Work required: Copy the records below without altering a single word.
--
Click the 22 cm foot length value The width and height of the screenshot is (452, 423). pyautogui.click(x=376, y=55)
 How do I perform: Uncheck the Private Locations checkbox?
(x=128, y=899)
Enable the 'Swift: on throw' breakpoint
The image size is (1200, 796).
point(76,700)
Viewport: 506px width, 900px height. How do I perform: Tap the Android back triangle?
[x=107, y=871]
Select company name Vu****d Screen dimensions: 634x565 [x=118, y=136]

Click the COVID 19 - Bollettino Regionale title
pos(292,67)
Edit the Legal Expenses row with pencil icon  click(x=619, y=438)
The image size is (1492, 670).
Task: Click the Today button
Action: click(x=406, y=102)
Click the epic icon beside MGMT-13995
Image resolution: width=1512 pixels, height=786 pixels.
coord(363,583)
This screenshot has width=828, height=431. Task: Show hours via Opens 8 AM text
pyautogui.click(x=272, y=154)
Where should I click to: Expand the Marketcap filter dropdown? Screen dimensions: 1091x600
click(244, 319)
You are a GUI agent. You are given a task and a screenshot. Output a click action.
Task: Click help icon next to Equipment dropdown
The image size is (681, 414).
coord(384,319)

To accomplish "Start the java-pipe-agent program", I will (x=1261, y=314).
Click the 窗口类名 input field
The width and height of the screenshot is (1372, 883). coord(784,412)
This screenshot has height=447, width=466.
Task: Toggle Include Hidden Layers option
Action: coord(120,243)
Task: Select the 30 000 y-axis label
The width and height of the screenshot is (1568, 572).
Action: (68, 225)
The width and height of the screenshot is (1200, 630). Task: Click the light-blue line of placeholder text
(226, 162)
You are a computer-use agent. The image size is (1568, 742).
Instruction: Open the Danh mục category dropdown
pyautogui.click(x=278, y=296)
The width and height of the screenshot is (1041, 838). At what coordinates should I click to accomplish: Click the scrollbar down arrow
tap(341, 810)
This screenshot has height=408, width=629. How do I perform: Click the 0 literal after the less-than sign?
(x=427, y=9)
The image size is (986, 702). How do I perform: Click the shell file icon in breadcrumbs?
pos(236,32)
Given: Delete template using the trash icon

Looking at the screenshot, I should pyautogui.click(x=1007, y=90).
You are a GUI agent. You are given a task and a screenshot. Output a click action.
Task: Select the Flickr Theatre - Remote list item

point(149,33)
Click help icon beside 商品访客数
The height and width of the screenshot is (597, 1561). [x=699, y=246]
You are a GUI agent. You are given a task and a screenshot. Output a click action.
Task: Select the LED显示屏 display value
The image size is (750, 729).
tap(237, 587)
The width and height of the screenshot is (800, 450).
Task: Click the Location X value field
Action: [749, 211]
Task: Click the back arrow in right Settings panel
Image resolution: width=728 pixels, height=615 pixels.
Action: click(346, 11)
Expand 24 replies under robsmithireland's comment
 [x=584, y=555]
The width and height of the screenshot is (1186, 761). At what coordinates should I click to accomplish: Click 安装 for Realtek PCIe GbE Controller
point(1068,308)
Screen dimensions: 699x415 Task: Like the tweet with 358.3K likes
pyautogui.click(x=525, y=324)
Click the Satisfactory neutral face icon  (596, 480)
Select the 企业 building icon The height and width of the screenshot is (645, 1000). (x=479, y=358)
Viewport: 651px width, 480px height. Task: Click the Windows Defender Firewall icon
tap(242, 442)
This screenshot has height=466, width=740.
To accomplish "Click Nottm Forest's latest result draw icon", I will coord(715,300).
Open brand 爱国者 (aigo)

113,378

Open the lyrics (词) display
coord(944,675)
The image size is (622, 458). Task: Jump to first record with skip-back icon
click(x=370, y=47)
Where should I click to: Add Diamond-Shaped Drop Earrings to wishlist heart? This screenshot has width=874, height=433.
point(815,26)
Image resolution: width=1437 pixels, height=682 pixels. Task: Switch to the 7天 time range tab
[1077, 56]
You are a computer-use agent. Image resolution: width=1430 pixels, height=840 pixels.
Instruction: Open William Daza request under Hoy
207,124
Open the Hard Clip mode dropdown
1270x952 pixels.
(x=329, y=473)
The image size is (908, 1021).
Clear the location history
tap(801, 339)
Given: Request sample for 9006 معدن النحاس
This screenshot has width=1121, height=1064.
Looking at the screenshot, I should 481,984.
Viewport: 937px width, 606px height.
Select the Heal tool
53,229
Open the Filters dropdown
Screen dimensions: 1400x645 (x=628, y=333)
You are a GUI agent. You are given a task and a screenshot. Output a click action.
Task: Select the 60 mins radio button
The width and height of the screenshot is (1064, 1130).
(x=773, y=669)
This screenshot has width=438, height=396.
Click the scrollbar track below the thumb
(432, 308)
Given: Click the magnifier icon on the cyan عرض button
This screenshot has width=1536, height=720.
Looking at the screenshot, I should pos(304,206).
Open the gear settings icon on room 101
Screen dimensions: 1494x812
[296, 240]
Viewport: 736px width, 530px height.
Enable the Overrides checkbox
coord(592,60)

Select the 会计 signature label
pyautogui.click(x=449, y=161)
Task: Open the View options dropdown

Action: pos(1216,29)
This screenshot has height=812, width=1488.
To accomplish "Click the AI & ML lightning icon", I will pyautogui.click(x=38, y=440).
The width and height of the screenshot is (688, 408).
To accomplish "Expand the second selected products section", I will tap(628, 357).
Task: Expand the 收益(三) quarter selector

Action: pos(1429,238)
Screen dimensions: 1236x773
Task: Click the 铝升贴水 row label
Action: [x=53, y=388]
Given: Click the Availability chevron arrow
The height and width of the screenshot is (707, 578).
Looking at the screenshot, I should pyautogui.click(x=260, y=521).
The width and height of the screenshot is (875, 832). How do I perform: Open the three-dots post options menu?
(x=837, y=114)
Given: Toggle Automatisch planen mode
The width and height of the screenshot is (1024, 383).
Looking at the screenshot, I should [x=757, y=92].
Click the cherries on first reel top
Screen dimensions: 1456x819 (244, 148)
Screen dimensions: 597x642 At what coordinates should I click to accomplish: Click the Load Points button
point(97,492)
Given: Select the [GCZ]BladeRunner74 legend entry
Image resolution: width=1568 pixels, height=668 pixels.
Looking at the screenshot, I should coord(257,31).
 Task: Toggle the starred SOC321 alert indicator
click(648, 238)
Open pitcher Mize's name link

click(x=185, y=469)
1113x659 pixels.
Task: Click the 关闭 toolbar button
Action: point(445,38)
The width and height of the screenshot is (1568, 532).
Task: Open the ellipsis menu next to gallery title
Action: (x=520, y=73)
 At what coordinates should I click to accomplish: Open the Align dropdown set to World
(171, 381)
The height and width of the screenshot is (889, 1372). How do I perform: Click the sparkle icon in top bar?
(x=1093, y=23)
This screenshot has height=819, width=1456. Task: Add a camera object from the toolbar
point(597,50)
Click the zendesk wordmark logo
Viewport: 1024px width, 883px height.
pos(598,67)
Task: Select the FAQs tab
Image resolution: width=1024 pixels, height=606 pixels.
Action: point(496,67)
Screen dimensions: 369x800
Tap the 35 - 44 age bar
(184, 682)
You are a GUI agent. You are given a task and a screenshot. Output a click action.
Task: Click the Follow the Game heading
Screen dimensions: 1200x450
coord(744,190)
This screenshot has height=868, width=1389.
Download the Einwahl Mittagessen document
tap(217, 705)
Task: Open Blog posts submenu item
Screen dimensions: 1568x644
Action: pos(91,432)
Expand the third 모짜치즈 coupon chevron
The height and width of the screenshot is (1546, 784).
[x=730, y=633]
--
Problem solution:
Click the 22 cm foot length value The width and height of the screenshot is (452, 423). pyautogui.click(x=376, y=55)
 How do I perform: Uncheck the Private Locations checkbox?
(x=128, y=899)
Enable the 'Swift: on throw' breakpoint
The image size is (1200, 796).
point(76,700)
Viewport: 506px width, 900px height. How do I perform: Tap the Android back triangle?
[x=107, y=871]
Select company name Vu****d Screen dimensions: 634x565 [x=118, y=136]

Click the COVID 19 - Bollettino Regionale title
pos(292,67)
Edit the Legal Expenses row with pencil icon  click(x=619, y=438)
The image size is (1492, 670).
Task: Click the Today button
Action: click(x=406, y=102)
Click the epic icon beside MGMT-13995
Image resolution: width=1512 pixels, height=786 pixels.
coord(363,583)
This screenshot has width=828, height=431. Task: Show hours via Opens 8 AM text
pyautogui.click(x=272, y=154)
Where should I click to: Expand the Marketcap filter dropdown? Screen dimensions: 1091x600
click(244, 319)
You are a GUI agent. You are given a task and a screenshot. Output a click action.
Task: Click help icon next to Equipment dropdown
The image size is (681, 414).
coord(384,319)

To accomplish "Start the java-pipe-agent program", I will (x=1261, y=314).
Click the 窗口类名 input field
The width and height of the screenshot is (1372, 883). coord(784,412)
This screenshot has height=447, width=466.
Task: Toggle Include Hidden Layers option
Action: coord(120,243)
Task: Select the 30 000 y-axis label
The width and height of the screenshot is (1568, 572).
Action: (68, 225)
The width and height of the screenshot is (1200, 630). Task: Click the light-blue line of placeholder text
(226, 162)
You are a computer-use agent. The image size is (1568, 742).
Instruction: Open the Danh mục category dropdown
pyautogui.click(x=278, y=296)
The width and height of the screenshot is (1041, 838). At what coordinates should I click to accomplish: Click the scrollbar down arrow
tap(341, 810)
This screenshot has height=408, width=629. How do I perform: Click the 0 literal after the less-than sign?
(x=427, y=9)
The image size is (986, 702). How do I perform: Click the shell file icon in breadcrumbs?
pos(236,32)
Given: Delete template using the trash icon

Looking at the screenshot, I should pyautogui.click(x=1007, y=90).
You are a GUI agent. You are given a task and a screenshot. Output a click action.
Task: Select the Flickr Theatre - Remote list item

point(149,33)
Click help icon beside 商品访客数
The height and width of the screenshot is (597, 1561). [x=699, y=246]
You are a GUI agent. You are given a task and a screenshot. Output a click action.
Task: Select the LED显示屏 display value
The image size is (750, 729).
tap(237, 587)
The width and height of the screenshot is (800, 450).
Task: Click the Location X value field
Action: [749, 211]
Task: Click the back arrow in right Settings panel
Image resolution: width=728 pixels, height=615 pixels.
Action: click(346, 11)
Expand 24 replies under robsmithireland's comment
 [x=584, y=555]
The width and height of the screenshot is (1186, 761). At what coordinates should I click to accomplish: Click 安装 for Realtek PCIe GbE Controller
point(1068,308)
Screen dimensions: 699x415 Task: Like the tweet with 358.3K likes
pyautogui.click(x=525, y=324)
Click the Satisfactory neutral face icon  (596, 480)
Select the 企业 building icon The height and width of the screenshot is (645, 1000). (x=479, y=358)
Viewport: 651px width, 480px height. Task: Click the Windows Defender Firewall icon
tap(242, 442)
This screenshot has height=466, width=740.
To accomplish "Click Nottm Forest's latest result draw icon", I will coord(715,300).
Open brand 爱国者 (aigo)

113,378

Open the lyrics (词) display
coord(944,675)
The image size is (622, 458). Task: Jump to first record with skip-back icon
click(x=370, y=47)
Where should I click to: Add Diamond-Shaped Drop Earrings to wishlist heart? This screenshot has width=874, height=433.
point(815,26)
Image resolution: width=1437 pixels, height=682 pixels. Task: Switch to the 7天 time range tab
[1077, 56]
You are a computer-use agent. Image resolution: width=1430 pixels, height=840 pixels.
Instruction: Open William Daza request under Hoy
207,124
Open the Hard Clip mode dropdown
1270x952 pixels.
(x=329, y=473)
The image size is (908, 1021).
Clear the location history
tap(801, 339)
Given: Request sample for 9006 معدن النحاس
This screenshot has width=1121, height=1064.
Looking at the screenshot, I should 481,984.
Viewport: 937px width, 606px height.
Select the Heal tool
53,229
Open the Filters dropdown
Screen dimensions: 1400x645 (x=628, y=333)
You are a GUI agent. You are given a task and a screenshot. Output a click action.
Task: Select the 60 mins radio button
The width and height of the screenshot is (1064, 1130).
(x=773, y=669)
This screenshot has width=438, height=396.
Click the scrollbar track below the thumb
(432, 308)
Given: Click the magnifier icon on the cyan عرض button
This screenshot has width=1536, height=720.
Looking at the screenshot, I should pos(304,206).
Open the gear settings icon on room 101
Screen dimensions: 1494x812
[296, 240]
Viewport: 736px width, 530px height.
Enable the Overrides checkbox
coord(592,60)

Select the 会计 signature label
pyautogui.click(x=449, y=161)
Task: Open the View options dropdown

Action: pos(1216,29)
This screenshot has height=812, width=1488.
To accomplish "Click the AI & ML lightning icon", I will pyautogui.click(x=38, y=440).
The width and height of the screenshot is (688, 408).
To accomplish "Expand the second selected products section", I will tap(628, 357).
Task: Expand the 收益(三) quarter selector

Action: pos(1429,238)
Screen dimensions: 1236x773
Task: Click the 铝升贴水 row label
Action: [x=53, y=388]
Given: Click the Availability chevron arrow
The height and width of the screenshot is (707, 578).
Looking at the screenshot, I should pyautogui.click(x=260, y=521).
The width and height of the screenshot is (875, 832). How do I perform: Open the three-dots post options menu?
(x=837, y=114)
Given: Toggle Automatisch planen mode
The width and height of the screenshot is (1024, 383).
Looking at the screenshot, I should [x=757, y=92].
Click the cherries on first reel top
Screen dimensions: 1456x819 (244, 148)
Screen dimensions: 597x642 At what coordinates should I click to accomplish: Click the Load Points button
point(97,492)
Given: Select the [GCZ]BladeRunner74 legend entry
Image resolution: width=1568 pixels, height=668 pixels.
Looking at the screenshot, I should coord(257,31).
 Task: Toggle the starred SOC321 alert indicator
click(648, 238)
Open pitcher Mize's name link

click(x=185, y=469)
1113x659 pixels.
Task: Click the 关闭 toolbar button
Action: point(445,38)
The width and height of the screenshot is (1568, 532).
Task: Open the ellipsis menu next to gallery title
Action: (x=520, y=73)
 At what coordinates should I click to accomplish: Open the Align dropdown set to World
(171, 381)
The height and width of the screenshot is (889, 1372). How do I perform: Click the sparkle icon in top bar?
(x=1093, y=23)
This screenshot has height=819, width=1456. Task: Add a camera object from the toolbar
point(597,50)
Click the zendesk wordmark logo
Viewport: 1024px width, 883px height.
pos(598,67)
Task: Select the FAQs tab
Image resolution: width=1024 pixels, height=606 pixels.
Action: point(496,67)
Screen dimensions: 369x800
Tap the 35 - 44 age bar
(184, 682)
You are a GUI agent. You are given a task and a screenshot. Output a click action.
Task: Click the Follow the Game heading
Screen dimensions: 1200x450
coord(744,190)
This screenshot has height=868, width=1389.
Download the Einwahl Mittagessen document
tap(217, 705)
Task: Open Blog posts submenu item
Screen dimensions: 1568x644
Action: pos(91,432)
Expand the third 모짜치즈 coupon chevron
The height and width of the screenshot is (1546, 784).
[x=730, y=633]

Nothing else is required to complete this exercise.